A prepositional phrase consists of a preposition and its object which can be a noun, noun phrase or a pronoun.

A prepositional phrase can be two or commonly there words long. It can also be much longer.

Examples:

  • She spent a large amount of money on clothes.
  • We could feel the spray from the waterfall.
  • There were coins in the wishing well.
  • We set up camp beneath an enormous gnarled old oak tree.

 

There may be modifiers of the object in a prepositional phrase: 

Examples:

  • She rented an apartment above a pet shop.
    (Above a pet shop is a prepositional phrase, and pet is a modifier of the object shop.)
  • We took shelter in a dark cave.
    (In a dark cave is a prepositional phrase, and dark is a modifier of the object cave.)
  • Last night, I dreamed she flew away on a witch's broom.
    (On a witch's broom is a prepositional phrase, and witch's modifies the object broom.)

 

A sentence can have two prepositional phrases.

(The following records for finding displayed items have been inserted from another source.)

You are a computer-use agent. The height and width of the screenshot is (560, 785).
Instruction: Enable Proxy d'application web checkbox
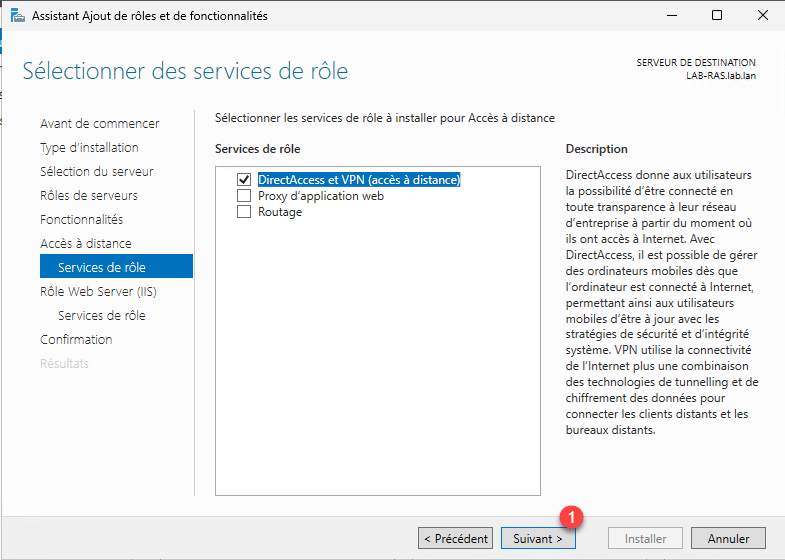tap(243, 196)
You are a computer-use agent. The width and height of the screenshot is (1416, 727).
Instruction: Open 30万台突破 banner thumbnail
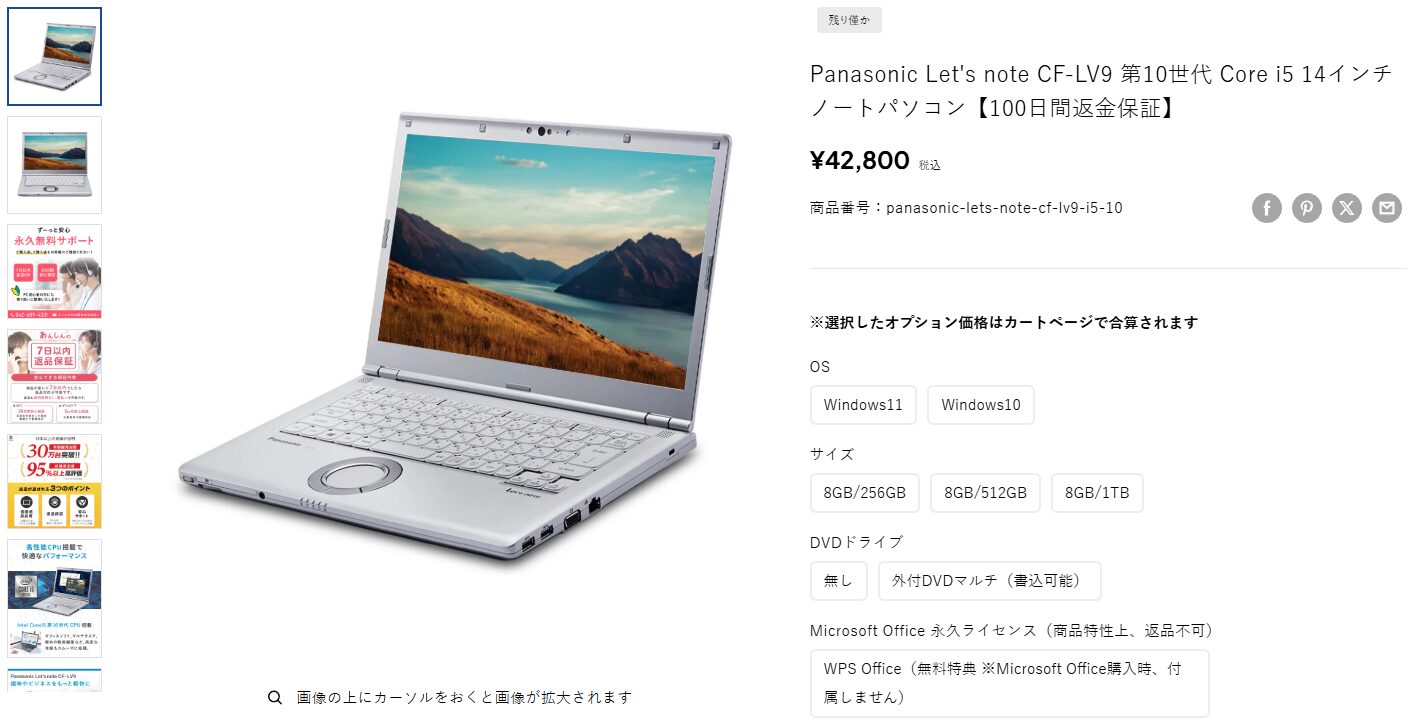pyautogui.click(x=55, y=482)
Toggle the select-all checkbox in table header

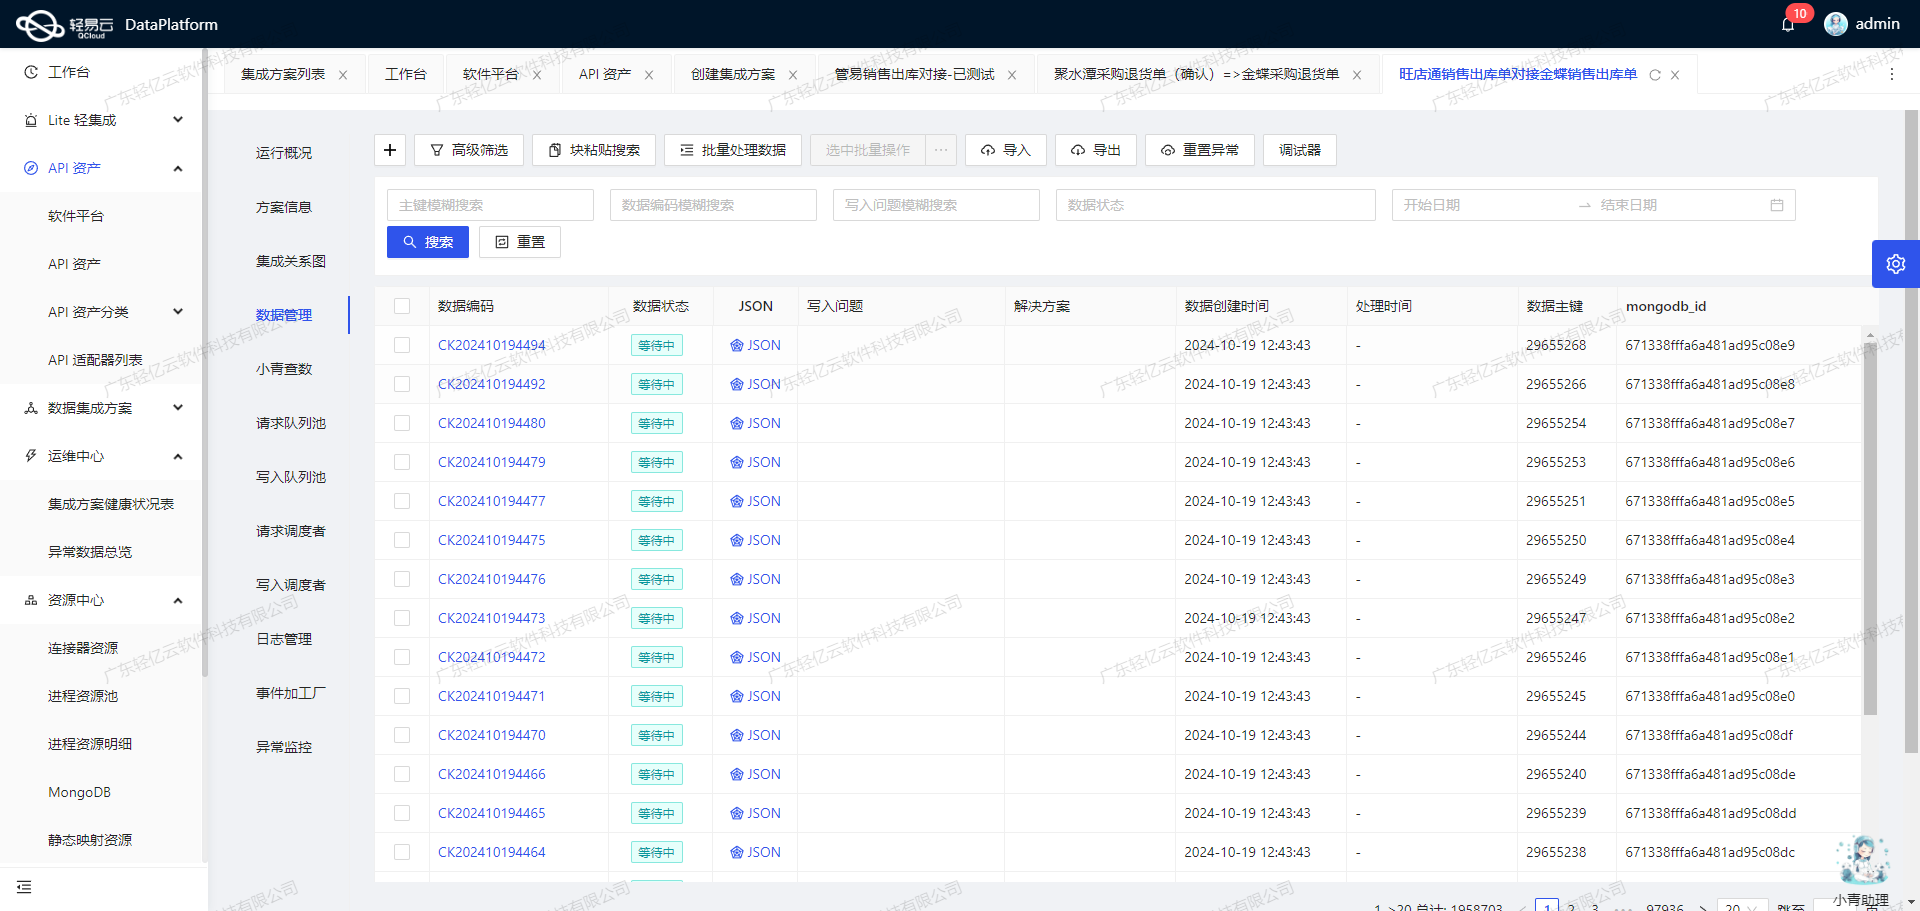click(402, 306)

They may follow each other with their own objects.

Examples:

  • The farm lies on a hill above a lake.
  • We stayed in a cottage near a cemetery.
  • There are a few chicken eggs in that box of duck eggs.

 

Prepositional phrases (underlined) can be joined by coordinating conjunctions (in bold).

Examples:

  • We quarreled in the bedroom and in the kitchen.
  • We are going to dine on pasta or on fresh local fish.

 

A prepositional phrase may include another phrase. It can also be an adjective phrase or an adverbial phrase.

Examples:

  • We were the only passengers in the last night train.
    (The preposition is in, and the noun phrase is the last night train.)
  • The manager was a woman with thick glasses.
    (The preposition is with, and the adjective phrase is with thick glasses.)
  • He lost his car keys at the coffee bar.
    (The preposition is at, and the adverbial phrase is at the coffee bar.). 
  • The beach is a nice place for walking on barefoot.
    (The preposition is for, and the participial phrase is walking on barefoot.)